Problem →
Every record below should be printed exactly, except for the pictures.

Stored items
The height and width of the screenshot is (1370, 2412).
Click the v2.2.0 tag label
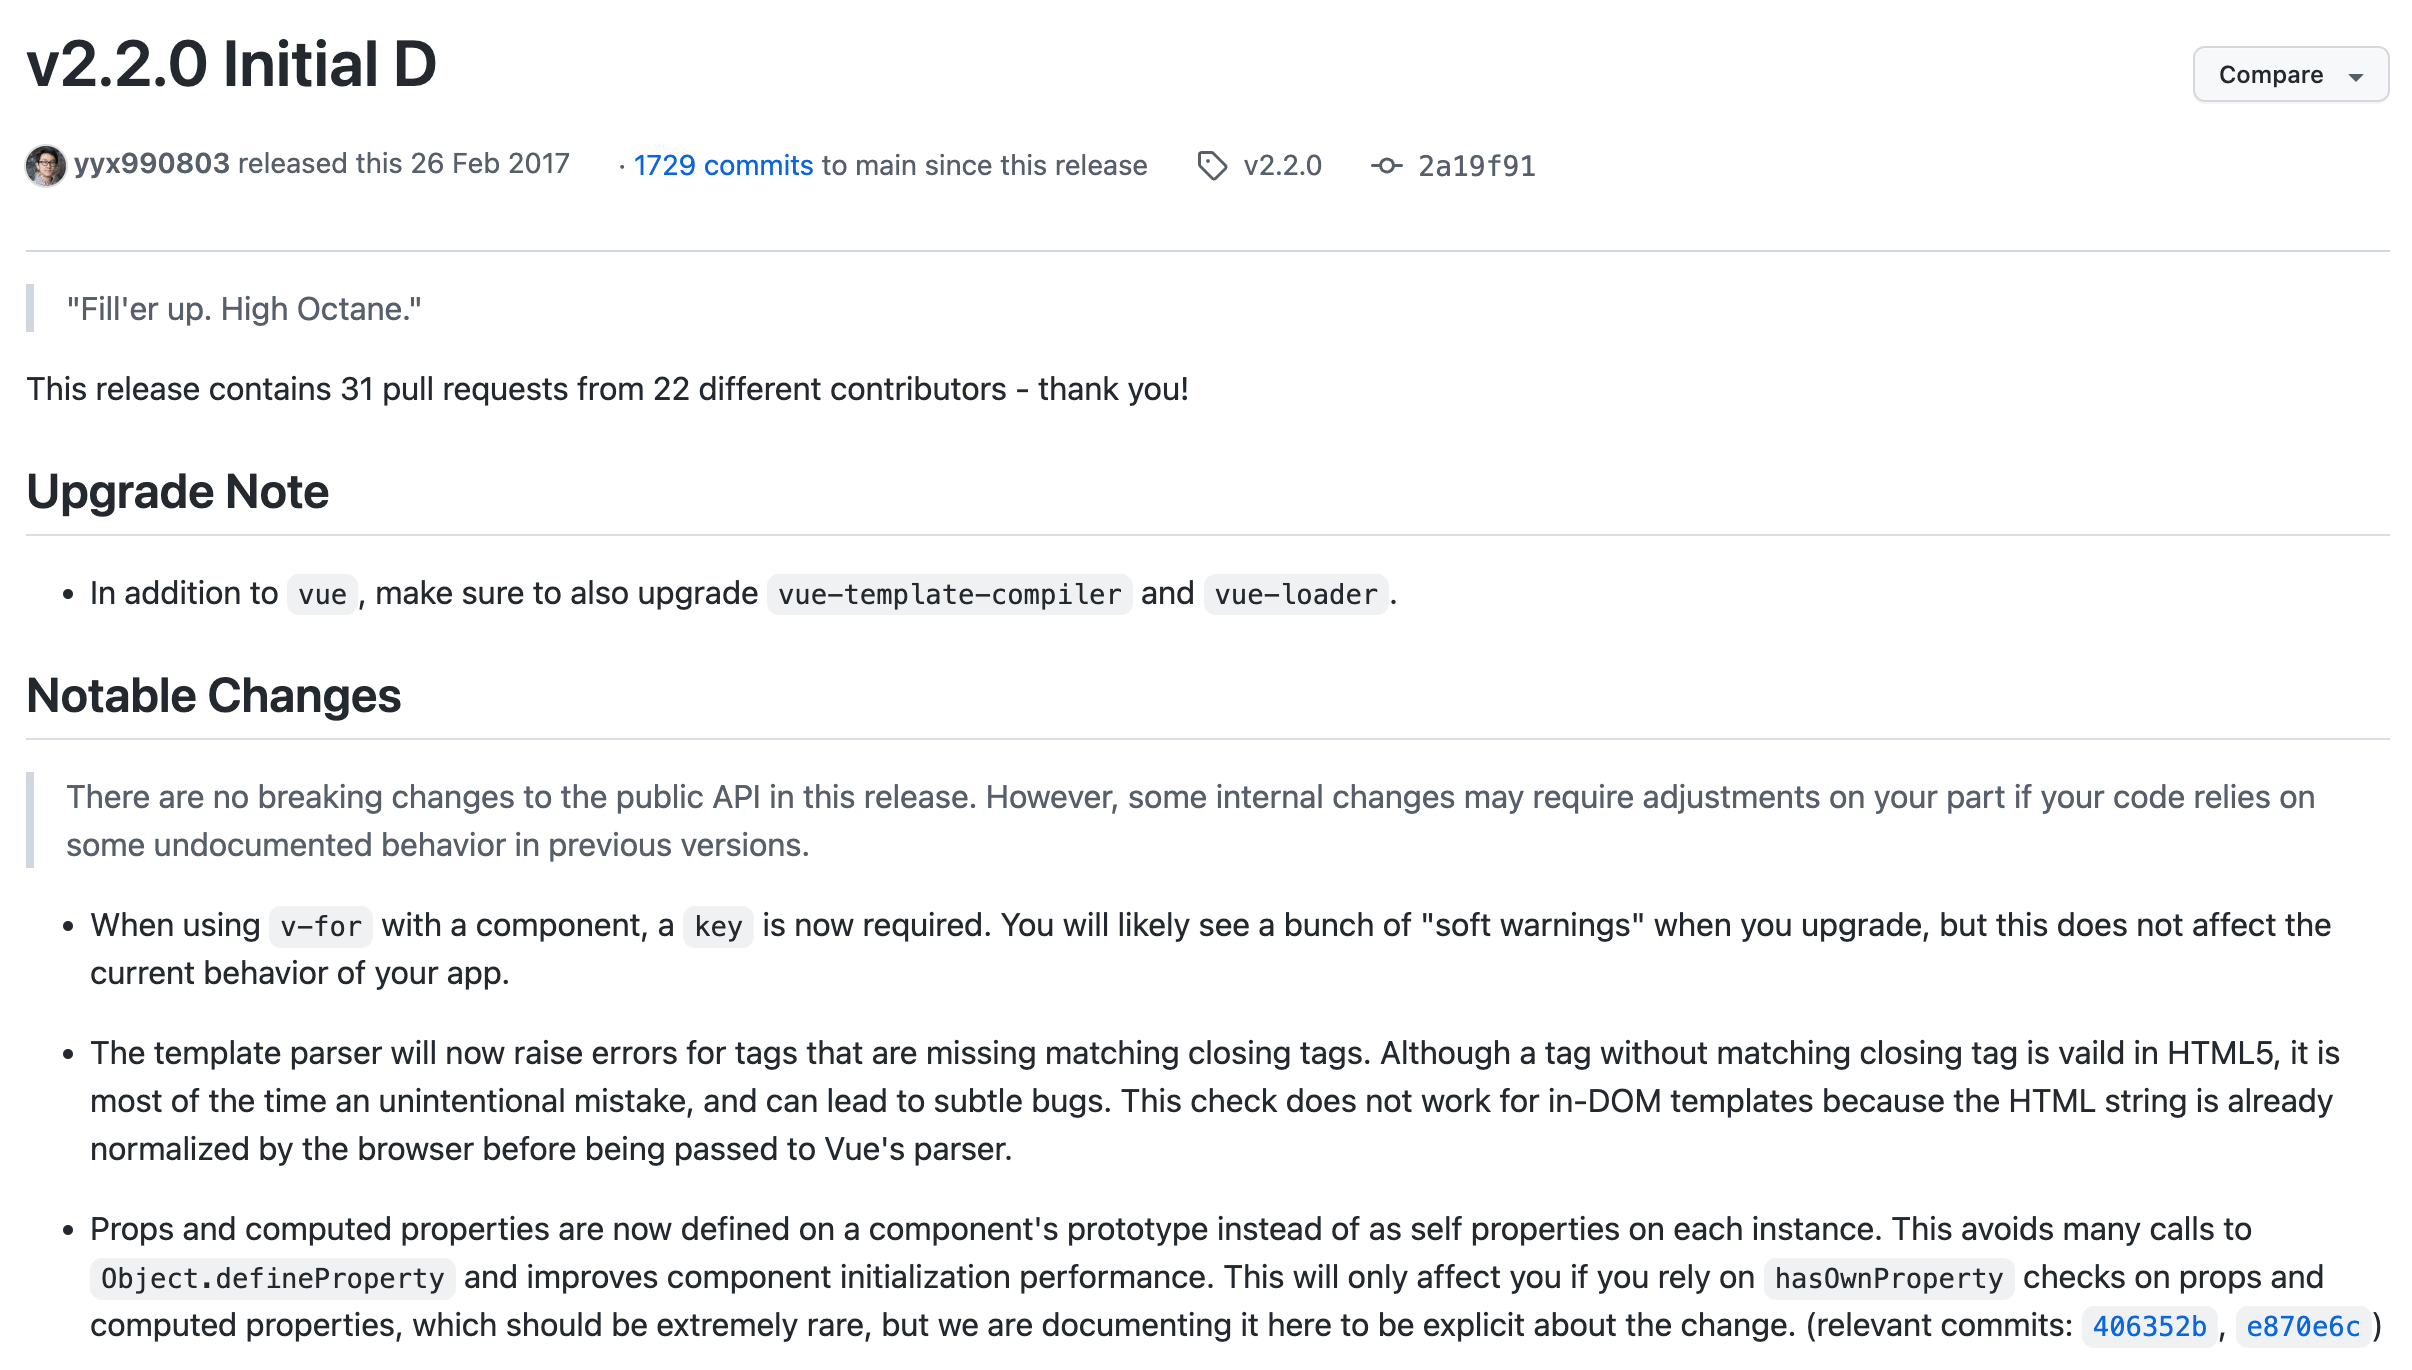(1282, 166)
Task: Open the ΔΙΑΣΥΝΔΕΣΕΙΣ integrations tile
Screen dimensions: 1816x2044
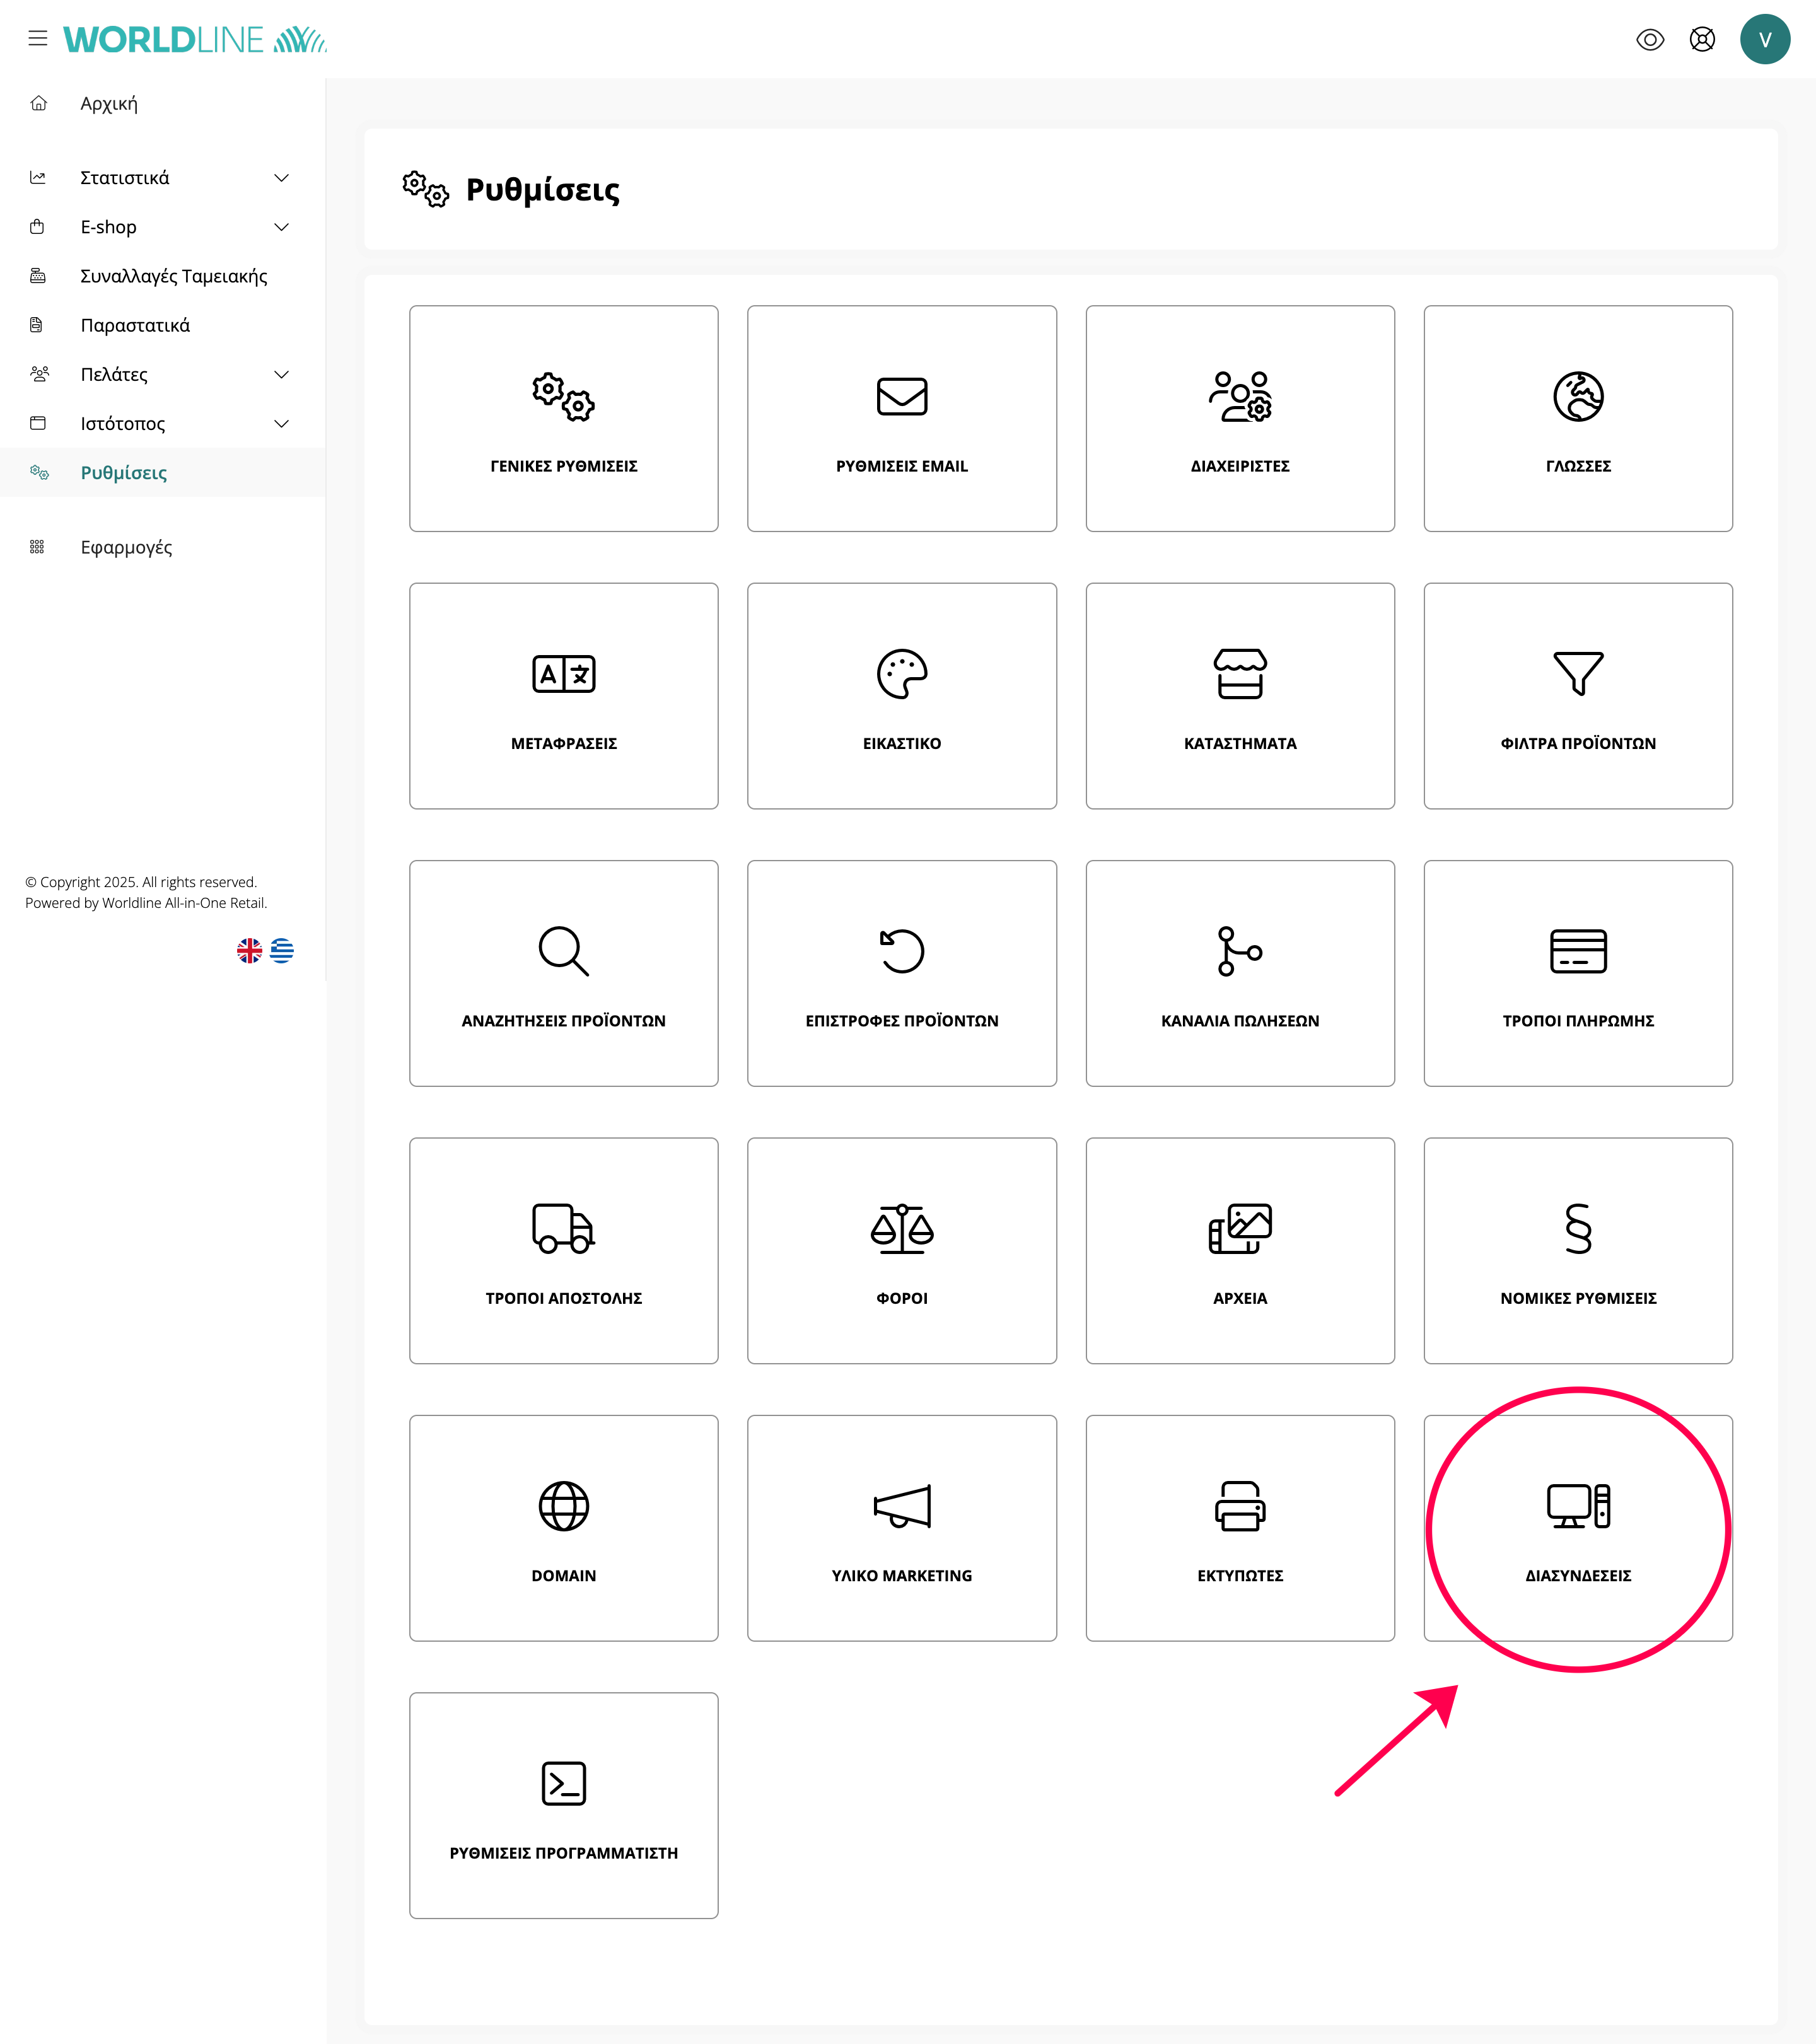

Your response →
The height and width of the screenshot is (1370, 2412).
Click the v2.2.0 tag label
(1282, 166)
Task: Open the ΔΙΑΣΥΝΔΕΣΕΙΣ integrations tile
Screen dimensions: 1816x2044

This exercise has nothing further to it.